Task 3: Develop a “Tell-the-time” network.

We have produced a big collection of images of a traditional clock and numeric representation of the time shown on these images. Your task it to develop a DNN that, when applied to images from the test set would tell the time as correctly as possible. Here is a random sample of 3 images from our collection with the corresponding time (hour, minutes) printed on top of these images:

The dataset can be downloaded from https://surfdrive.surf.nl/files/index.php/s/B8emtQRGUeAaqmz (~300MB) and it consists of 18000 grayscale images (18000x150x150) contained in ‘images.npy’. The

labels for each sample are represented by two integers (18000×2, ‘labels.npy’ file), that correspond to the hour and minute displayed by the clock.

The goal of this task is two-fold:

1. The problem of correctly telling the time can be formulated either as a multi-class classification problem (for example, with 12×60 classes) or a regression problem (for example, predicting the number of minutes after 12 o’clock). Therefore, try to come up with different representations for the labels of your data, adapting the loss function and output layer of your neural network and see how it impacts the training time and performance. No matter which architecture and loss function you will use, when reporting results also provide “common sense” accuracy: the absolute value of the time difference between the predicted and the actual time (e.g., the “common sense” difference between “predicted” 11:55 and the “target” 0:05 is just 10 minutes and not 11 hours and 50 minutes!). Minimizing this “common sense” error measure is the main objective of this assignment! Notice that it is a common situation in Machine Learning: we often train models using one error measure (e.g., cross-entropy) while the actual error measure that we are interested in is different, e.g., the accuracy (the percentage of correctly classified cases).

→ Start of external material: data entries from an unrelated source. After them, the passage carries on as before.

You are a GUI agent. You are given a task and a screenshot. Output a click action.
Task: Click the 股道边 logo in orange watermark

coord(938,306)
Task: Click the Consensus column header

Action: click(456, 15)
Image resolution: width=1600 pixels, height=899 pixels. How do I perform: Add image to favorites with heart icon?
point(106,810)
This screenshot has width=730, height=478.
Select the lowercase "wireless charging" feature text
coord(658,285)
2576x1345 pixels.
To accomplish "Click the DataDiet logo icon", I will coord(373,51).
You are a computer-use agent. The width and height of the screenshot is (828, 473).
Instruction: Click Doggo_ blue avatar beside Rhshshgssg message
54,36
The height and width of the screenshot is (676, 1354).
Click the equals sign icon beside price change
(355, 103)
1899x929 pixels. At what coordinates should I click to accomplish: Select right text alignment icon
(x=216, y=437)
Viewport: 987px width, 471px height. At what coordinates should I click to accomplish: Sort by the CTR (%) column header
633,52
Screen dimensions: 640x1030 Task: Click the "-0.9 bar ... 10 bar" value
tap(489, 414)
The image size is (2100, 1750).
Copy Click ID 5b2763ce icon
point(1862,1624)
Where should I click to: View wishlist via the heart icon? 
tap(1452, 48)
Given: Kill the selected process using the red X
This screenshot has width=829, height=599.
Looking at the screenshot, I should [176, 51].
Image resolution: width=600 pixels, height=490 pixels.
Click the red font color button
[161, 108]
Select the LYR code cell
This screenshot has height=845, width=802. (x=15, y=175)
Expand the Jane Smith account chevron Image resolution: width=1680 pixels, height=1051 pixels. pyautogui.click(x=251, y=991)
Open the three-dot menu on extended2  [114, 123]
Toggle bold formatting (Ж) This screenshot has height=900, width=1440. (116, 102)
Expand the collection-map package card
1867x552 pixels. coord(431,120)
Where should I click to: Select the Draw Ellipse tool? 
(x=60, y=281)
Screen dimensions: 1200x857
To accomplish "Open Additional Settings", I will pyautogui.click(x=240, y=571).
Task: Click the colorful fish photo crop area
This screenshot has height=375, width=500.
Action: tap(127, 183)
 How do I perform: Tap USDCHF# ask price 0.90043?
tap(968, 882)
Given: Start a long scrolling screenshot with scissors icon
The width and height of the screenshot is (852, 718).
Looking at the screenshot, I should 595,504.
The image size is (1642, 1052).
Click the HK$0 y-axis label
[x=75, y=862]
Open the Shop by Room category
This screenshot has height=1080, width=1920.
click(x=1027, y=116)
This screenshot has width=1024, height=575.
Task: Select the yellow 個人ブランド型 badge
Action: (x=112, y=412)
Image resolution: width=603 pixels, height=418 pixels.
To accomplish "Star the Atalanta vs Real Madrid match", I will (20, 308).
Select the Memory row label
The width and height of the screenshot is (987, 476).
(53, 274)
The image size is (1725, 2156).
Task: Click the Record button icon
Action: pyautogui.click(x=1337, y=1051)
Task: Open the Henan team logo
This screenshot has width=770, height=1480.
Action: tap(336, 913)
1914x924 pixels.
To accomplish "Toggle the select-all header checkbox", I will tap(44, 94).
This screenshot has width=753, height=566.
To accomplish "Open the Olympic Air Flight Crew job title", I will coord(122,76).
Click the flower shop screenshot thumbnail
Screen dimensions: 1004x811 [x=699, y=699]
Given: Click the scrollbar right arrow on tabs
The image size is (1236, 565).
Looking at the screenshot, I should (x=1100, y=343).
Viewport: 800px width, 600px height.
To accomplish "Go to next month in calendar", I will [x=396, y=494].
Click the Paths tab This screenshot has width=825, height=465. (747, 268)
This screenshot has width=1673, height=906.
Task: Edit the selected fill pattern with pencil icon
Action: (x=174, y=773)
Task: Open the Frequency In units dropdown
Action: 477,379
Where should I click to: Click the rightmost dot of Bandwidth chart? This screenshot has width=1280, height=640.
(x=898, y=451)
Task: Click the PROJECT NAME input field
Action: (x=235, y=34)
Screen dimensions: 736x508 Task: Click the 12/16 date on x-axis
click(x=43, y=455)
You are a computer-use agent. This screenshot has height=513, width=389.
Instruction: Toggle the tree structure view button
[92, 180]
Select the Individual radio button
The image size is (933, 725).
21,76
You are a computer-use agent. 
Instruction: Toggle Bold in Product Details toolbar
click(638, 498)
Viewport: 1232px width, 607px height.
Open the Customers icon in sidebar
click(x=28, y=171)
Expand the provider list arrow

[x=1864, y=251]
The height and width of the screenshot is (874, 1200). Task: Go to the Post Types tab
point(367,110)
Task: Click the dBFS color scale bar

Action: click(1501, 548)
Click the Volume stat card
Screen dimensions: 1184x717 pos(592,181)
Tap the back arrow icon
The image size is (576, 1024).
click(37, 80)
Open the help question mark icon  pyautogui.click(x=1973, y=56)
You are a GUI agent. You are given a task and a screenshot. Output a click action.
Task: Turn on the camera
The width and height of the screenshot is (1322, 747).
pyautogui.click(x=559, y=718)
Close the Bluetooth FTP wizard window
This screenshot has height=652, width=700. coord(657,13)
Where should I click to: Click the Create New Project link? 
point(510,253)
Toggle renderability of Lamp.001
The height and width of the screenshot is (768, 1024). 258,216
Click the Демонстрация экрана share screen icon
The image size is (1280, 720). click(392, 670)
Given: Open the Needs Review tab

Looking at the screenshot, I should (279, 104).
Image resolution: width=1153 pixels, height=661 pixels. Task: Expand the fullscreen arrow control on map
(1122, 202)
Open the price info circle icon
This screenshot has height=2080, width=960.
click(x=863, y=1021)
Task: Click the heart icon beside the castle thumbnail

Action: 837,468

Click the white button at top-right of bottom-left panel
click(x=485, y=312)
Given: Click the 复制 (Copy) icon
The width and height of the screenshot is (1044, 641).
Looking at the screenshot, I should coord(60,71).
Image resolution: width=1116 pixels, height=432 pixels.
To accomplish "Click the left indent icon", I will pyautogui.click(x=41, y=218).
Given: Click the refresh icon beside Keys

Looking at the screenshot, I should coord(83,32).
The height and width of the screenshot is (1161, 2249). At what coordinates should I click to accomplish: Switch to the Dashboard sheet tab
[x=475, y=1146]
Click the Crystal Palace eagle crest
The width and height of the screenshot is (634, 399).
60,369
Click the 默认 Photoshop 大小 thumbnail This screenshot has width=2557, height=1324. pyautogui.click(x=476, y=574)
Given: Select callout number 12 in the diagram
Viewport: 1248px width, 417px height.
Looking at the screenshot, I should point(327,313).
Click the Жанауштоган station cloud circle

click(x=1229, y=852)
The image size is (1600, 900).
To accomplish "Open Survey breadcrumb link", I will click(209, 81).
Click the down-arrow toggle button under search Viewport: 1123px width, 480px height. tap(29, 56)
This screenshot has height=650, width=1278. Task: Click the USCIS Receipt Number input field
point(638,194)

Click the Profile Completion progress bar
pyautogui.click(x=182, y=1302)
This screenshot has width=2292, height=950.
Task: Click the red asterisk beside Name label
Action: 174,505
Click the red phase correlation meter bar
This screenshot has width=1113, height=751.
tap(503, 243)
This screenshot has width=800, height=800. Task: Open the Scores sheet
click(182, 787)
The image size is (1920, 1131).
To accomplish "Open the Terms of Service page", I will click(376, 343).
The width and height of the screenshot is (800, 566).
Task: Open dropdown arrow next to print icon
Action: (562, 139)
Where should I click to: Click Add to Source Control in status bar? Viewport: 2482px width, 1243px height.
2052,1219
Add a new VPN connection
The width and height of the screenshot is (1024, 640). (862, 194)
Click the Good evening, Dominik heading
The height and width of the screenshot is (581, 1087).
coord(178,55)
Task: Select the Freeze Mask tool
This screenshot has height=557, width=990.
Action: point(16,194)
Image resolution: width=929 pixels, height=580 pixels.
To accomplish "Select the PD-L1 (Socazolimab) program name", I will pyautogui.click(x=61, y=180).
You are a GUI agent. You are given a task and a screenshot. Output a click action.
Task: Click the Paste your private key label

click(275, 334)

2. Use the knowledge gained by working with other datasets in the previous parts of this assignment to optimize your models and decrease the error of telling the time as much as possible (accuracy of below 10 minutes is achievable using relatively simple CNN architectures).

You should use a 80:20% ratio for the train and test sets. Document your experiments and findings in the report.